The main reason for the VRM is that Intel and AMD wanted to drop the voltages the processors would use from the 3.3V or 5V supplied to the motherboard by the power supply. Rather than require custom power supplies for different processors, the VRM converts the 3.3V or 5V to the proper voltage for the particular CPU you are using. Intel released different versions of the Pentium and Pentium-MMX processors that ran on 3.3V (called VR), 3.465V (called VRE), or 2.8V. Equivalent processors from AMD, Cyrix, and others used voltages from 3.3V to 1.8V. Because of the variety of voltages that might be required to support different processors, most motherboard manufacturers started including VRM sockets or building adaptable VRMs into their Pentium motherboards.
Figure 3.18 shows the Socket 7 pinout.
Figure 3.18 Socket 7 (Pentium) pinout (top view).
AMD, along with Cyrix and several chipset manufacturers, pioneered an improvement or extension to the Intel Socket 7 design called Super Socket 7 (or Super7), taking it from 66MHz to 95MHz and 100MHz. This enabled faster Socket 7–type systems to be made, supporting processors up to 500MHz, which are nearly as fast as some of the newer Slot 1– and Socket 370–type systems using Intel processors. Super7 systems also have support for the AGP video bus, as well as Ultra DMA hard disk controllers and advanced power management.
Major third-party chipset suppliers—including Acer Laboratories, Inc. (ALi); VIA Technologies; and Silicon Integrated Systems (SiS)—all released chipsets for Super7 boards. Most of the major motherboard manufacturers made Super7 boards in both Baby-AT and ATX form factors.
Socket 8 is a special SPGA socket featuring a whopping 387 pins! This was specifically designed for the Pentium Pro processor with the integrated L2 cache. The additional pins are required by the P6 processor bus. Figure 3.19 shows the Socket 8 pinout.
Figure 3.19 Socket 8 (Pentium Pro) pinout showing power pin locations.
Socket 370 (PGA-370)
In November 1998, Intel introduced a new socket for P6 class processors. The socket was called Socket 370 or PGA-370 because it has 370 pins and originally was designed for lower-cost PGA versions of the Celeron and Pentium III processors. Socket 370 was originally designed to directly compete in the lower-end system market along with the Super7 platform supported by AMD and Cyrix. However, Intel later used it for the Pentium III processor. Initially all the Celeron and Pentium III processors were made in SECC or SEPP format. These are essentially circuit boards containing the processor and separate L2 cache chips on a small board that plugs into the motherboard via Slot 1. This type of design was necessary when the L2 cache chips were made a part of the processor but were not directly integrated into the processor die. Intel did make a multiple-die chip package for the Pentium Pro, but this proved to be a very expensive way to package the chip, and a board with separate chips was cheaper, which is why the Pentium II looks different from the Pentium Pro.

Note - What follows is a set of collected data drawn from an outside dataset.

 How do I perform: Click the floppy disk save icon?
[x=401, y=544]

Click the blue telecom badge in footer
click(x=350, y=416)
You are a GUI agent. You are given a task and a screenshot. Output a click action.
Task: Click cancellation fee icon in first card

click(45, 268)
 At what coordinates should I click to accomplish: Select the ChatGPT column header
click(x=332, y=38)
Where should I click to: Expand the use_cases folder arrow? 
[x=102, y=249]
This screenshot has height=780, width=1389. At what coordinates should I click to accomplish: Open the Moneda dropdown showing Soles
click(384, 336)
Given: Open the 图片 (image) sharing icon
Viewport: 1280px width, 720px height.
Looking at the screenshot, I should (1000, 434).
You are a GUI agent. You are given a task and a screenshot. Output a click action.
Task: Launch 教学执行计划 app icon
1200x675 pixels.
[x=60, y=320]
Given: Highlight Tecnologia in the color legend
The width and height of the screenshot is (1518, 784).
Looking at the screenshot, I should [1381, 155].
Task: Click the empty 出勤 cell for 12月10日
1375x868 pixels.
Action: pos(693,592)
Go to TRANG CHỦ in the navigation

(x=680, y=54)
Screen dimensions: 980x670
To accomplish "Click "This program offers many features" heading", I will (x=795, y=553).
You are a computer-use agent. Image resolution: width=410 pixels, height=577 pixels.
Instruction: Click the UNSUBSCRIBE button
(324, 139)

Starting with the Celeron 300A processor introduced in August 1998, Intel began combining the L2 cache directly on the processor die; it was no longer in separate chips. With the cache fully integrated into the die, there was no longer a need for a board-mounted processor. Because it costs more to make a Slot 1 board or cartridge-type processor instead of a socketed type, Intel moved back to the socket design to reduce the manufacturing cost—especially with the Celeron, which at that time was competing on the low end with Socket 7 chips from AMD and Cyrix.
The Socket 370 (PGA-370) pinout is shown in Figure 3.20.
Figure 3.20 Socket 370 (PGA-370) Pentium III/Celeron pinout (top view).
The Celeron was gradually shifted over to PGA-370, although for a time both were available. All Celeron processors at 333MHz and lower were available only in the Slot 1 version. Celeron processors from 366MHz to 433MHz were available in both Slot 1 and Socket 370 versions; all Celeron processors from 466MHz and up through 1.4GHz are available only in the Socket 370 version.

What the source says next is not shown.